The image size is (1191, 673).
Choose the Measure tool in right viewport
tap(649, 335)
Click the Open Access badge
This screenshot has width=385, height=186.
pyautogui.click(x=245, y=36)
☆ ☆ ☆ ☆ ☆
- Problem to solve -
Please output the full listing, keeping every character the same.

- Task output -
The image size is (1191, 673).
Choose the Measure tool in right viewport
tap(649, 335)
Click the Open Access badge
This screenshot has width=385, height=186.
pyautogui.click(x=245, y=36)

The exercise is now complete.